In defense of the ‘pay for performance’ model

When times are tough, clients want to see value—and PR firms should be willing to help shoulder the risk.


One of the great ironies I’ve noticed over my forty plus years in the PR business, is in periods of national and even global stress, companies invariably return to the basics in their practices—back to not just what they know, but what has proven to work over time.

The COVID pandemic, we all agree, is a generational transformational event. It’s turned everything upside down and then knocked us sideways. We’re off balance and frightened for ourselves and families, but also for our businesses and economy.

Change is no longer the desired idiom. The “next new thing” can wait until we steady our course. It’s not just that what is old is now new. It’s what has been shown to work, still works.

Such is the situation with public relations, and in particular, media relations. An old way of doing things is landing great stories for clients—and of PR firms being compensated for landing those stories in the media—is making a solid comeback in this crisis.

Pay-for-performance PR, where a client pays for actual media results and not just for the effort, has been around since the dawn of public relations a hundred years ago. The modern version of this “revolutionary” compensation model has been around for over twenty-five years (since I founded INK PR back in the early 90’s).

It seems this 100-year-old compensation model is considered “revolutionary” every time it’s rediscovered. And it seems to get “rediscovered” a lot in times of economic turbulence, like today’s pandemic crisis. The compensation model becomes even more attractive to companies and business owners with a laser sharp focus on accountability and the willingness of their PR agency to share in the financial risk. Pay for performance PR projects a “we are in this with you” sort of corporate mindset that is attractive and comforting to businesses struggling to find some stability.

Initially when the pandemic first reared its ugly head in March, INK PR like most firms saw clients pull back with fear and uncertainty. However, within a few weeks a different trend began to emerge as these clients developed more confidence and realization that the pay for performance model fit their needs for more accountability as their budgets began to shrink.

The traditional model of escalating hourly fees and large retainers was not fitting their new reality. In the past month alone, we’ve seen an uptick not only in signed contracts  (four so far with two more in the wings) but also in referrals and strong leads.  It seems the value of actual deliverables at a set price and shared financial responsibility ring even more true during these trying times.

Why, then, do most PR firms still operate on an hourly fee/retainer model instead of aligning its fees to its ability to perform? Change is hard—and changing an inbred compensation model is even harder.

The pay for performance model requires that agencies keep fixed costs low. Hiring senior level, experienced publicists and ex-journalists on a commission basis and allowing them to work from home, dramatically reduces the overhead while delivering the skills that clients demand. But dramatically reducing overhead and eliminating the crucial hourly fees is not so easily done by the large traditional PR firms.

It’s PR agencies that are doing it the old way, operating on a pay for performance model that continue to see their new business pipeline grow significantly, as prospects quickly and clearly see how a PR firm will ensure that their PR budgets are value-based.
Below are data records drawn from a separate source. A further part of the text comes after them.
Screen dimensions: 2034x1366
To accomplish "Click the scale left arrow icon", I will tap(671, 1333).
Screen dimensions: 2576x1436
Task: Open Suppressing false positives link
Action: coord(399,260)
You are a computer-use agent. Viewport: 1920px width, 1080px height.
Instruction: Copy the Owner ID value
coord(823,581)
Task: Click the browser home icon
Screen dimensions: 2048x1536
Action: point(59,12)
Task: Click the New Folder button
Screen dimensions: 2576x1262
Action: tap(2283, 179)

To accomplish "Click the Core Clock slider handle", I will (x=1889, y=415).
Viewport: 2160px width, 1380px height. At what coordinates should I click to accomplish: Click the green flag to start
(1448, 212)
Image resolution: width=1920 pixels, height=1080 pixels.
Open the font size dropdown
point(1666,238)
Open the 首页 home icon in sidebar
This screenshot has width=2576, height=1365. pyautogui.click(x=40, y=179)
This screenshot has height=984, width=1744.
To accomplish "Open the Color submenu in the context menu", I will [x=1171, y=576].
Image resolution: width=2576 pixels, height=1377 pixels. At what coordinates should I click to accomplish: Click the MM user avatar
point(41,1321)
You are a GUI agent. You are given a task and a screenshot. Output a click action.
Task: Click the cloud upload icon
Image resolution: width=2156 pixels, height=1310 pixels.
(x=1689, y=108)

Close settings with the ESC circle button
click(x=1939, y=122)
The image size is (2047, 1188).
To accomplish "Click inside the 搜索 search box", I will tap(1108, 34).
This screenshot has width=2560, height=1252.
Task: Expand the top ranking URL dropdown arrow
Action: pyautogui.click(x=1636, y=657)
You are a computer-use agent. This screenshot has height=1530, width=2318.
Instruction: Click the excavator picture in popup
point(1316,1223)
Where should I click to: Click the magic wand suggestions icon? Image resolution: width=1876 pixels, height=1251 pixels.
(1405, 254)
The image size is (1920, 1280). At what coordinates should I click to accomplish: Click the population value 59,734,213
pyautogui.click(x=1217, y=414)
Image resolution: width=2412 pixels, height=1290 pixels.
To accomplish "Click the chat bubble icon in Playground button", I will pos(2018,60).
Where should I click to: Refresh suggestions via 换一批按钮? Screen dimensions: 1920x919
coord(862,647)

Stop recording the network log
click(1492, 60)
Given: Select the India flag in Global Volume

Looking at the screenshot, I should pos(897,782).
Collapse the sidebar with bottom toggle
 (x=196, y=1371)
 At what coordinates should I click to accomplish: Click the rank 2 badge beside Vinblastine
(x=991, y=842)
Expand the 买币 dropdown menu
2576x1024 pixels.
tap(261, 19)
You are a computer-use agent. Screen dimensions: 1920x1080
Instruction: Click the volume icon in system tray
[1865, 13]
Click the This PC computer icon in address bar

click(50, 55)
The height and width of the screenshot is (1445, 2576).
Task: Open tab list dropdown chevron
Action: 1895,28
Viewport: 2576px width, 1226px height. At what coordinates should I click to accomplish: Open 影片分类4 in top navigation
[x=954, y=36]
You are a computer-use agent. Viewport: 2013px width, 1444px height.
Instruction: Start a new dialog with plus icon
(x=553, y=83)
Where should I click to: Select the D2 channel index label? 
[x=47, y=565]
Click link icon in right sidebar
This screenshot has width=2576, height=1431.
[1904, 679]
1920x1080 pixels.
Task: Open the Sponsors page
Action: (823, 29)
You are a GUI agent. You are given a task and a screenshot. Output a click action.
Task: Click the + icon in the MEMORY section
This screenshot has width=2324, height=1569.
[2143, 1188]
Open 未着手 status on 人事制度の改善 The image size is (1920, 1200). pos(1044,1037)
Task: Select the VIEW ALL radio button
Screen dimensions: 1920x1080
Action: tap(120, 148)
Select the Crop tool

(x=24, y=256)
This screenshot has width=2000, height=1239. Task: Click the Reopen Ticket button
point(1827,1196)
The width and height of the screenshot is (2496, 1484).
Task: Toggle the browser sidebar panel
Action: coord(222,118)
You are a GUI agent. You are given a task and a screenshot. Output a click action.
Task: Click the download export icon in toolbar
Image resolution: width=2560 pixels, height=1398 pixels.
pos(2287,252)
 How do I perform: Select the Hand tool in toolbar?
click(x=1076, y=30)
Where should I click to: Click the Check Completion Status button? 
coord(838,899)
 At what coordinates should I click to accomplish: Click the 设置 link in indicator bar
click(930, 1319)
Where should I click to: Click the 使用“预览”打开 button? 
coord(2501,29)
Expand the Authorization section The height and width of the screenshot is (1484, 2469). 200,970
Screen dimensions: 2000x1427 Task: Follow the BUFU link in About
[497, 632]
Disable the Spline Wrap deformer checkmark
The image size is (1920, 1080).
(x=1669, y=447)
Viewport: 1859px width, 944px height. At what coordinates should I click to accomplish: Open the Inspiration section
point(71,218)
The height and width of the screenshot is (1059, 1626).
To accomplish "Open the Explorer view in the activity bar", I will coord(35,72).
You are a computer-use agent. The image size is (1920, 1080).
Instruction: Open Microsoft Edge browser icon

We’ve also found client satisfaction and retention rises because of the transparency of the model. No more wondering what was actually accomplished for their monthly invoice.

And frankly, INK is built for a recession.  We tend to be more attractive in times of economic uncertainty due to a sometimes misplaced view that INK is “less expensive” than traditional hourly fee/retainer-based PR firms (not necessarily).  But it’s the accountability and value proposition of the pay-for performance model that is most important.

Let’s be honest. There aren’t a lot of positives out there, and be everyone is still going to suffer right along with the global economy.  We can’t avoid the hit.  Budgets are still tightening.  Clients are still going on hold. But we’ve suffered through three major recessions, the tragedy of 9/11, and now a pandemic—and we anticipate weathering this as well.

Dick Grove is the CEO of INK PR.


One Response to “In defense of the ‘pay for performance’ model”

    Jack Agnew says:

    So, we should be like ambulance chasers who are only paid if you are paid? Let’s break down the pay for placement more. Set up a metric where pluses are given for “good” sections and debits for neutral or negative words/sentences. Let’s give a plus score if the positives are higher in the story or the lead. Forget some of our best work is keeping a client’s name/product out of the news. What score do we give this accomplishment? Does a doctor guarantee a cure? Does an attorney guarantee a client’s innocence? If our profession is just being paid publicists, then let’s name it and set up a separate category so a client can decide he he okr she wants honest counsel or a paid gun.